# Replacing a Power Cord?



## l008com (Mar 7, 2015)

Is it possible, or easy, to replace a power cord on something simple like a windows fan? I got this super old one from my grandmother. The motor works just fine. The cord does too, it's just frighteningly thin. And while we're on the topic, hows about that power dial? Hi and Lo is nice, but how hard would it be to replace that switch with one that had a whole bunch of speed. It would be very useful if I could make this fan operate at very low (quiet) speeds.


----------



## jlhaslip (Dec 31, 2009)

Can you see a tag on the fan which tells you how many AMPS the motor draws?
Knowing that will be the key to the wire size which the fan requires.

As to whether the switch can be changed, I will defer to one of our more electrically inclined members.


----------



## ZTMAN (Feb 19, 2015)

Unless grandma's fan has sentimental value, the cost of the parts your are looking to replace would likely exceed the cost of a new box fan. Walmart sells a 20" three speed fan for $16.88


----------



## Oso954 (Jun 23, 2012)

The cord size looks ok, that is typical for a box fan circa 1960.

The problem is the fan is not double insulated or grounded, and is all metal. Should a ground fault develope, it will be shocking.

You do not want to slow the fan much below what the Mfg designed for it. Dropping the speed too much will cause it to overheat. 

If you want a quieter box fan, buy a modern 5 bladed fan. For moving the same amount of air, more blades are quieter than fewer. The blade shapes used today are also better.

You fan most like has a metallic rattle to it when operating. A new one won't.


----------



## user_12345a (Nov 23, 2014)

i say fix it and keep this and a new one out of the landfill. if repair costs as much as but not more than a third world made one, it's better to repair. the motor in the new fan would have crap bearings and fail after less than a decade of use.
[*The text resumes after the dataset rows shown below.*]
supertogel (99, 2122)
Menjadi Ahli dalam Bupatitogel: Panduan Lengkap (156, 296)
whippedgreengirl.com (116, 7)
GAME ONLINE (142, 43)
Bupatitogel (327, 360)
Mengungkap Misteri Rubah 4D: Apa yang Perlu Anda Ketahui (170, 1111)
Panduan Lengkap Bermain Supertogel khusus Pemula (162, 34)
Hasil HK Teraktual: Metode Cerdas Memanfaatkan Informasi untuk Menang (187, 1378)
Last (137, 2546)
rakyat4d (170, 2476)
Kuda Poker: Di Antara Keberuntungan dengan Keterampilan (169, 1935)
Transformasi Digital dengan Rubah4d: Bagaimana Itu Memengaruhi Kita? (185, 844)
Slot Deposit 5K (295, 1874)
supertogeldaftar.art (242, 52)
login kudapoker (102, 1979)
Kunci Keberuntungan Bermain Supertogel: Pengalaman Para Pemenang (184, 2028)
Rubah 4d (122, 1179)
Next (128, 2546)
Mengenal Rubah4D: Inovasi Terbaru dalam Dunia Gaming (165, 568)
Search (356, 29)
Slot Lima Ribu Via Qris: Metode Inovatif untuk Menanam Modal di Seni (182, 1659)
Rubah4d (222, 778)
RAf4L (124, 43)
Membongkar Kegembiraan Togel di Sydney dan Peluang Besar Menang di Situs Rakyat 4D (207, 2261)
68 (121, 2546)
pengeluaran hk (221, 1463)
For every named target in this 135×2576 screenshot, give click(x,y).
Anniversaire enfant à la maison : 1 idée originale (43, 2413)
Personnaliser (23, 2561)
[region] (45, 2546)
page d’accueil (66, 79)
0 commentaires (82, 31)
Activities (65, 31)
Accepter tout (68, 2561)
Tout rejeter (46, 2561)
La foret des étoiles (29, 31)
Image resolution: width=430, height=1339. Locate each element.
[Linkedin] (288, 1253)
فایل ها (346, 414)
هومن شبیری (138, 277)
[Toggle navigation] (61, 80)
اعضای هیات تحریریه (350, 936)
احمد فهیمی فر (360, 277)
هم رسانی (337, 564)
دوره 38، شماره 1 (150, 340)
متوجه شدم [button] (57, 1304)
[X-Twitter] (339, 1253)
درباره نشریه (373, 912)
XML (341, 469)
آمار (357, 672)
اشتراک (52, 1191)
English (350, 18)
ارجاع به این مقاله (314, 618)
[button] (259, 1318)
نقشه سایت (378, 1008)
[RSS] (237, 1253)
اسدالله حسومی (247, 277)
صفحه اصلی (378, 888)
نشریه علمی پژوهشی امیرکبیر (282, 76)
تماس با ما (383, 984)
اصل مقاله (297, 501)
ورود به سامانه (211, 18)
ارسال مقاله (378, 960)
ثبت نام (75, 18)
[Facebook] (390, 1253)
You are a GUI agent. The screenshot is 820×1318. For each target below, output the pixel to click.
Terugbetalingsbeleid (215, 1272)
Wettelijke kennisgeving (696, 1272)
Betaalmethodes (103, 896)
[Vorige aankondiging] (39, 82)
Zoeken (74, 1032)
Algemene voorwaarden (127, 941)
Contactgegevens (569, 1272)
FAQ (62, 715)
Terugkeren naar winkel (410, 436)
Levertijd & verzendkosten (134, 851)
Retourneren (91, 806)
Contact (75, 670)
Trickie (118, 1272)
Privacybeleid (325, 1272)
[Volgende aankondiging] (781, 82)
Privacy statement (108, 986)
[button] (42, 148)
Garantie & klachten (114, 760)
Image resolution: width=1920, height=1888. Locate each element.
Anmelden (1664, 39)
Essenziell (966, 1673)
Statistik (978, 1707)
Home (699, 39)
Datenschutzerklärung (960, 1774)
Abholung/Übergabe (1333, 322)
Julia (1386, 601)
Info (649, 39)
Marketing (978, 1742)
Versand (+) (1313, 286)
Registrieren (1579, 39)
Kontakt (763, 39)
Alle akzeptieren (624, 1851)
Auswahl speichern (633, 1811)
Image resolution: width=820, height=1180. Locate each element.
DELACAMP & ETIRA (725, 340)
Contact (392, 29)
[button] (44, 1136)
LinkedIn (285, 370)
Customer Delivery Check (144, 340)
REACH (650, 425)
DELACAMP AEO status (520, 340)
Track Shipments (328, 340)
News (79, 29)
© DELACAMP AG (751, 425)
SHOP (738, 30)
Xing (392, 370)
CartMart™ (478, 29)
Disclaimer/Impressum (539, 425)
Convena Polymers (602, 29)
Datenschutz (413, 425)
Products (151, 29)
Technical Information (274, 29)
As cords age, the metal strands in each conductor break. After a certain point thin portions can overheat, melt the insulation and the broken strands can arch. So replacing it is a good move.

You can buy a heavy duty 14 gauge extension cord and cut off the female side, strip and wire it up. that would be overkill for a fan which is good.



The metal can be grounded making it safe.

i wouldn't worry about the speed control.


----------



## l008com (Mar 7, 2015)

user_12345a said:


> i say fix it and keep this and a new one out of the landfill. if repair costs as much as but not more than a third world made one, it's better to repair. the motor in the new fan would have crap bearings and fail after less than a decade of use.
> 
> As cords age, the metal strands in each conductor break. After a certain point thin portions can overheat, melt the insulation and the broken strands can arch. So replacing it is a good move.
> 
> ...


The speed control is a big thing though. Even on low, this fan is powerful and very loud. I need to be able to run it slow and quiet if I'm going to real use it as one of my primary fans, which I would like to do.


----------



## dmxtothemax (Oct 26, 2010)

electronic type motor speed controls are available,
You have plenty of room in there to put one,
But bear in mind what they said about running it too slow
or else it could over heat.
I would fit a three wire cord if your worried about safety.
But remember if you change the design of the fan 
then any UL listing is void.


----------



## Colbyt (Jan 27, 2014)

Older fans and not all the current fans on the market do not have a fusible plug. Not a problem in my mind unless you leave it running at bedtime or while away from home. 

The older fan will outlive the entire current stock at Wal-Mart. It will also use more energy as it has a real motor to turn that metal blade.

If the power cord is factory issue and in good physical shape it is a waste of money to replace it.


----------